The Vertex Separator Problem for a graph is to find the smallest collection of vertices whose removal breaks the graph into two disconnected subsets that satisfy specified size constraints. The Vertex Separator Problem was formulated in the paper 10.1016/j.ejor.2014.05.042 as a continuous (non-concave/non-convex) bilinear quadratic program. In this paper, we develop a more general continuous bilinear program which incorporates vertex weights, and which applies to the coarse graphs that are generated in a multilevel compression of the original Vertex Separator Problem. We develop a method for improving upon a given vertex separator by applying a Mountain Climbing Algorithm to the bilinear program using an incidence vector for the separator as a starting guess. Sufficient conditions are developed under which the algorithm can improve upon the starting guess after at most two iterations.

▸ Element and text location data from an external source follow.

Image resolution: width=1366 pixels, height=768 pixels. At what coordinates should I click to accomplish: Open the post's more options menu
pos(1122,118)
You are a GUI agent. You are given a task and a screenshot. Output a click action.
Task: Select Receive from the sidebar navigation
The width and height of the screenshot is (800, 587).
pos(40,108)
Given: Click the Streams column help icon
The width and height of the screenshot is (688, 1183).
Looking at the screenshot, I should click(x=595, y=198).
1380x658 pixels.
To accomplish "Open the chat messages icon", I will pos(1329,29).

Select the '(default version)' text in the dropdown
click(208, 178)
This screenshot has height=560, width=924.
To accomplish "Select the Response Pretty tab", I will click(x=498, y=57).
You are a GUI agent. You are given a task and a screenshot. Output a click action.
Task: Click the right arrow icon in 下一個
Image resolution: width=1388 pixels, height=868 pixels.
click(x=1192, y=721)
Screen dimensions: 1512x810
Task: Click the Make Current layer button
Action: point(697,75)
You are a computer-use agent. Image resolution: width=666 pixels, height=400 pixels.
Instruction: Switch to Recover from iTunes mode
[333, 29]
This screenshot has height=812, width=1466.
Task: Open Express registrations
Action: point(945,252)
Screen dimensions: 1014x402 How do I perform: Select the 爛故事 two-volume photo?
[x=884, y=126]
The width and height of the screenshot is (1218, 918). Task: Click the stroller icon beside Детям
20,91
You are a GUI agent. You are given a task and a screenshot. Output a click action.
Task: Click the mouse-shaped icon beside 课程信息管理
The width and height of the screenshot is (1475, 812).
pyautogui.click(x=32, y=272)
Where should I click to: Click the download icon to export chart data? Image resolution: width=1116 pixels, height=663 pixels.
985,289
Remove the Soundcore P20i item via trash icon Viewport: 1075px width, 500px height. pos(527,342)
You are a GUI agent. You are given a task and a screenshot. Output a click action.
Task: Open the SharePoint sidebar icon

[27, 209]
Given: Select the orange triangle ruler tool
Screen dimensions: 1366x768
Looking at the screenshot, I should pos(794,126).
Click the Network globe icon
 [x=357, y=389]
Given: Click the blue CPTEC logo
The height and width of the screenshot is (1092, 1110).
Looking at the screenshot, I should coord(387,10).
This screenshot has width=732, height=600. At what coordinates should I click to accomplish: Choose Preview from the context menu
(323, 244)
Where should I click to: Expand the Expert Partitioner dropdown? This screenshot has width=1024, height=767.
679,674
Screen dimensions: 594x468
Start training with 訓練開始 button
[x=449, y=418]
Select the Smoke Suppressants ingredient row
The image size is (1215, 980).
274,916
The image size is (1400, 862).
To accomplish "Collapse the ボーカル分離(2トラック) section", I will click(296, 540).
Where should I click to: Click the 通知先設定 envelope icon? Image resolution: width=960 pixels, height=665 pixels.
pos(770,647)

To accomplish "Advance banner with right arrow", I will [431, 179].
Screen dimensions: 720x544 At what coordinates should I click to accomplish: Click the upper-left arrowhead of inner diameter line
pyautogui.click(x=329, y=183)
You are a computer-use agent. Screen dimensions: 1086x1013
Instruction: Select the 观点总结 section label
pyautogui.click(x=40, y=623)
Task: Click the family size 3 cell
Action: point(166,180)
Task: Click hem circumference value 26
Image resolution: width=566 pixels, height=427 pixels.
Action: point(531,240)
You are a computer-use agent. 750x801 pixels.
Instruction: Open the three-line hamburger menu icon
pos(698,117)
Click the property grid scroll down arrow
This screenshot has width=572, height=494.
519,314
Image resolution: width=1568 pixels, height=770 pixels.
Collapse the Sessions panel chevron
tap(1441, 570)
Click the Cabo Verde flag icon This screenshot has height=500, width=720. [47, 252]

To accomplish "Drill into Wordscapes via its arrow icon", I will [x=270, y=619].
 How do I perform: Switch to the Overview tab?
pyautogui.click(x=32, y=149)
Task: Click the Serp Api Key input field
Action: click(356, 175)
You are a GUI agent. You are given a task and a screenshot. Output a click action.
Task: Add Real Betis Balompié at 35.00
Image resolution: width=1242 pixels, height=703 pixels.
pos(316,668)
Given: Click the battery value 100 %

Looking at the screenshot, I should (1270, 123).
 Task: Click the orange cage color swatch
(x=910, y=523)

The refinement algorithm is augmented with a perturbation technique to enable escapes from local optima and is embedded in a multilevel framework for solving large scale instances of the problem. The multilevel algorithm is shown through computational experiments to perform particularly well on communication and collaboration networks.

Suggested Citation

  • William W. Hager & James T. Hungerford & Ilya Safro, 2018. "A multilevel bilinear programming algorithm for the vertex separator problem," Computational Optimization and Applications, Springer, vol. 69(1), pages 189-223, January.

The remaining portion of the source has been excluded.